Texto de origem -

Bem prega frei Tomás…

O regime está assim tão débil e inseguro a ponto de uma crise sanitária poder deitá-lo por terra?

Pelos acasos do calendário gregoriano, esta coluna sai no dia em que o 25 de Abril completa 46 anos. Uma idade madura e uma efeméride que ocorre, ironicamente, em pleno estado de emergência renovado.

Apesar das restrições severas em vigor, a data celebra-se com sessão solene no Parlamento, embora com menos deputados e convidados, graças a um arranjo de última hora, ouvidas as autoridades de saúde, para compor o ramalhete.

O país ficou dividido, com petições a favor e contra esta ideia, quando nem sequer as famílias se podem despedir dos seus defuntos.

Já se escreveu muito, em variados tons, sobre esta teimosia cerimonial. Façamos o mesmo.

Claro que o 25 de Abril é um acontecimento relevante, que mudou o regime e que o país não esquece. Mas não é um ‘seguro de vida’ cujo ‘contrato’ exija renovação anual, sob pena de caducar.

E, no entanto, foi essa a mensagem infeliz que o presidente da Assembleia da República passou, ao defender que «celebrar o 25 de Abril é dizer que não sairá desta crise qualquer alternativa antidemocrática».

O regime está assim tão débil e inseguro a ponto de uma crise sanitária poder deitá-lo por terra?

Se nos cingíssemos às convicções de Ferro Rodrigues, suspeitaríamos que sim. A segunda figura do Estado já avista «núcleos fascistoides que se julgava que não existiam, mas existem», temendo o «avanço de alternativas de extrema-direita». A alma do antigo MES veio ao de cima.

Recorde-se que em outubro de 1974 já Ferro Rodrigues preconizava «um ataque cerrado ao capital financeiro, à banca fundamentalmente», porque «se não se cortar a espinha dorsal ao capital financeiro todas estas conquistas não foram conquistas». Aparentemente, não mudou muito.

Em contraste , o primeiro-ministro António Costa, à saída de um encontro com o cardeal-patriarca de Lisboa, D. António Clemente, elogiou a atitude da Igreja nesta crise, realçando ter sido «um exemplo e uma referência na forma de celebração da fé».

De facto, os crentes foram convidados a orar a Deus em casa e a celebrar a Páscoa – evento maior do mundo cristão – por via remota, sem se juntarem na igreja; e as procissões não saíram do adro.

Fátima será, também, celebrada sem peregrinos. E até o cardeal D. António Marto soube explicar que «suspender esta peregrinação de Maio, nos moldes habituais, é um ato de responsabilidade pastoral e também um profundo ato de fé».

Somos um país predominantemente católico, mas nem aos seus fieis – nem aos seguidores de outras confissões religiosas – ocorreu violar a quarentena para se juntarem nos templos.

Enunciado da tarefa - Segundo o texto de origem, quantos anos completa o 25 de Abril no dia em que a coluna sai?

Dados armazenados -
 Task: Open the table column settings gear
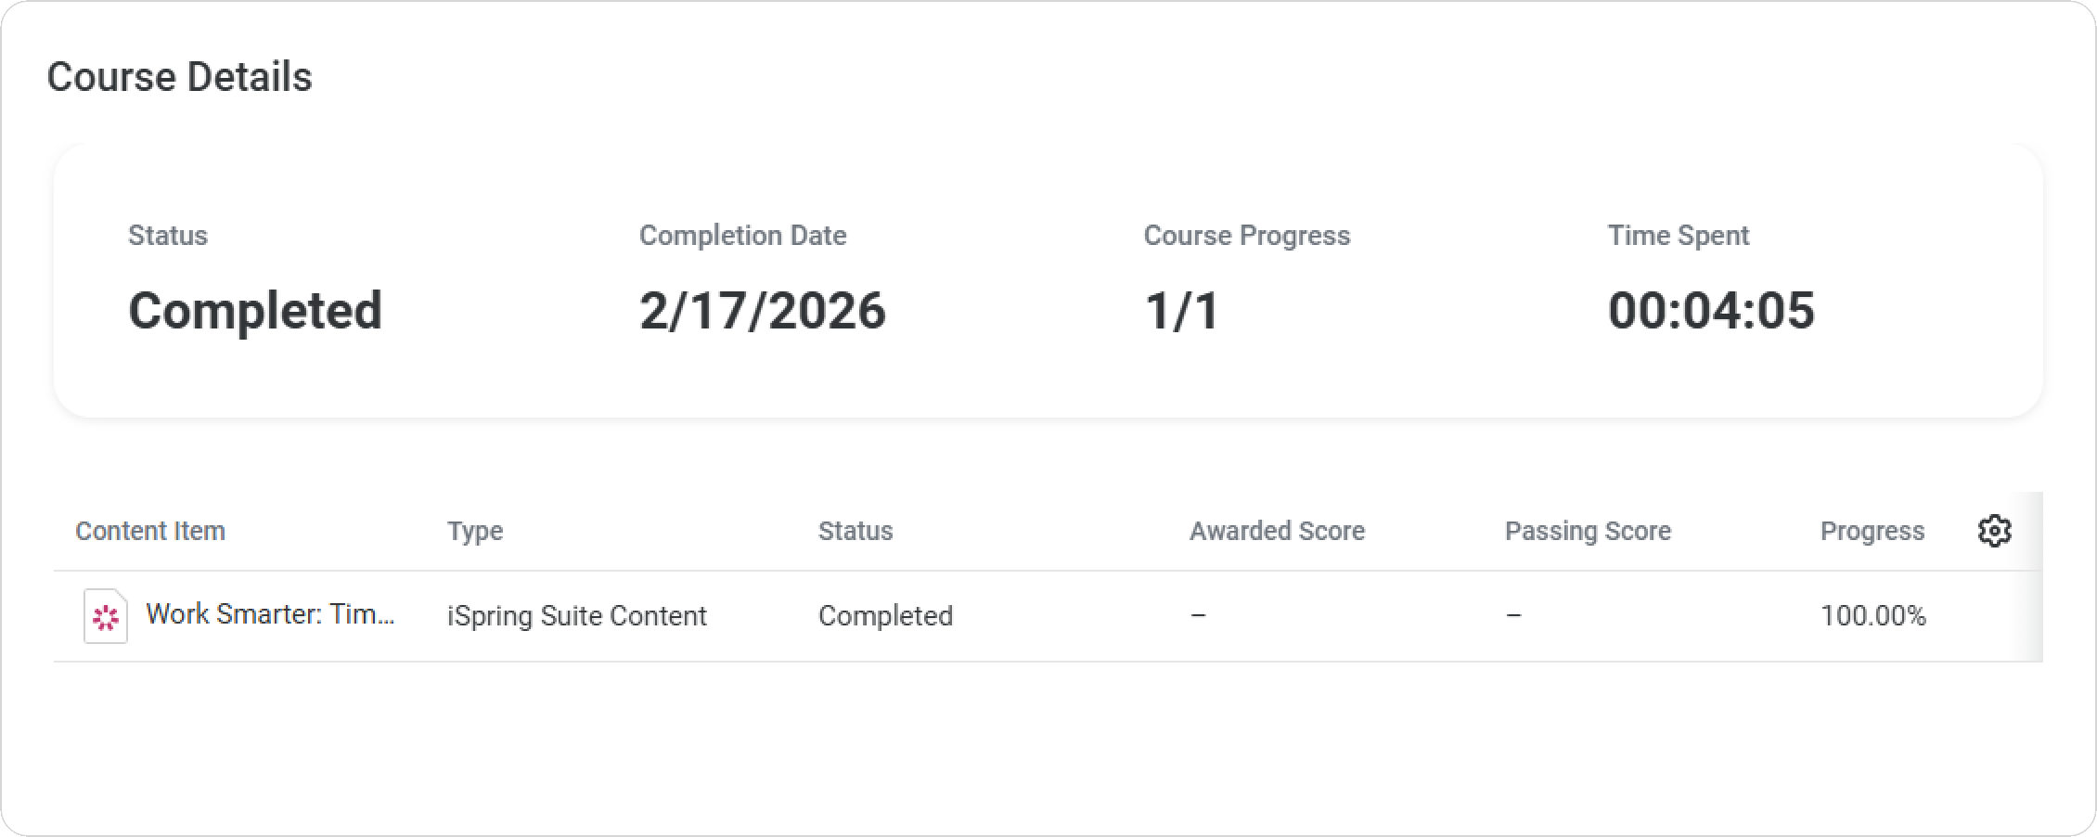tap(1994, 531)
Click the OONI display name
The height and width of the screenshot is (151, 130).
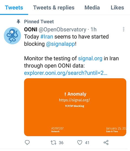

Resposta - 46 anos.